In the Knapsack Problem (KP), a decision maker wants to select items of value V or more to put into a knapsack subject to a weight limit.  In the Interdiction Knapsack Problem (IKP), an adversary can block K items from being selected.  The adversary’s goal is to prevent the decision maker from achieving a value of V. The IKP is a sequential game with an initial move by the adversary followed by a move from the decision maker. The Knapsack Problem is NP-complete. The IKP is one level harder than NP-complete. 

We have proved a meta-theorem which establishes that the Interdiction Traveling Salesman Problem, the Interdiction Set Packing Problem, the Interdiction Set Cover Problem, and hundreds of other interdiction problems are all one level harder than NP-complete.  We have also established meta-theorems showing that hundreds of min max regret problems are one level harder than NP-complete.  We discuss our meta-theorems and relate them to the complexity of 2-person sequential games.
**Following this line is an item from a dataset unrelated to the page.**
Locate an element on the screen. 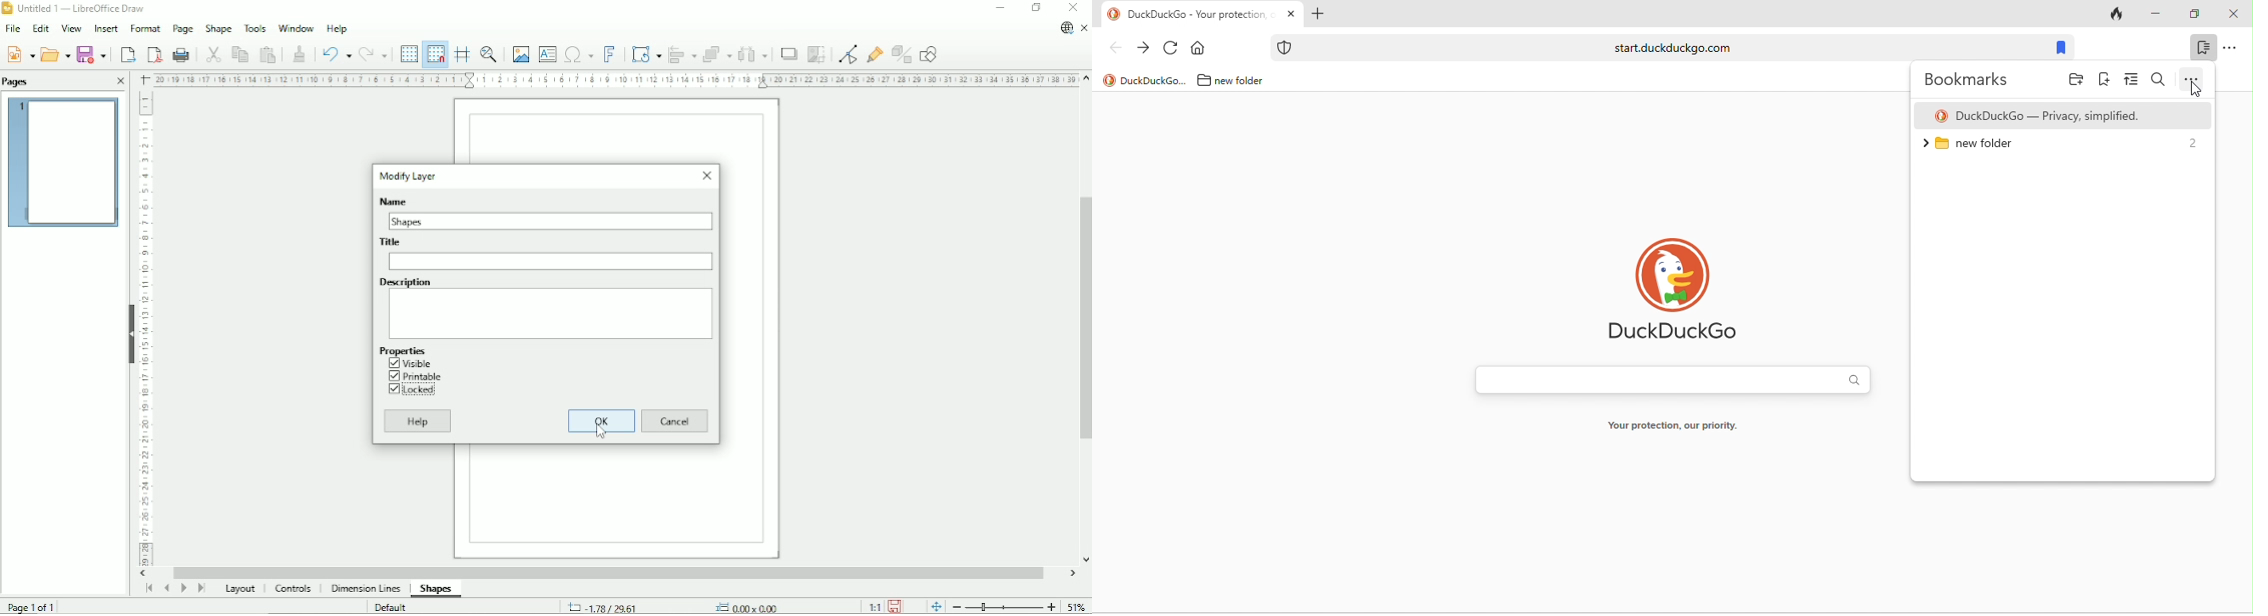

This talk does not assume a knowledge of complexity other than an understanding of NP-completeness.

This work is joint with Christoph Grüne, Berit Johannes, and Lasse Wulf.

Speaker Bio

James Orlin is the E. Pennell Brooks (1917) Professor of Operations Research at the MIT Sloan School.  He is best known for his research on obtaining faster algorithms for problems in network and combinatorial optimization and for his text with Ravi Ahuja and Tom Magnanti entitled Network Flows: Theory, Algorithms, and Applications. 

He has won various awards for his co-authored publications: including the 1993 Lanchester Prize for the best publication in O.R., the 2016 ACM SIGecom Test of Time Award, for a paper published between 10 and 25 years ago that has had “significant impact on research or applications that exemplify the interplay of economics and computation,” and the 2020 Khachyian prize for lifetime achievements in the area of optimization.  He is also a MacVicar fellow, an honor that is awarded at MIT to faculty for their “outstanding contributions to undergraduate education, and for their exceptional teaching, mentoring, and educational innovation.”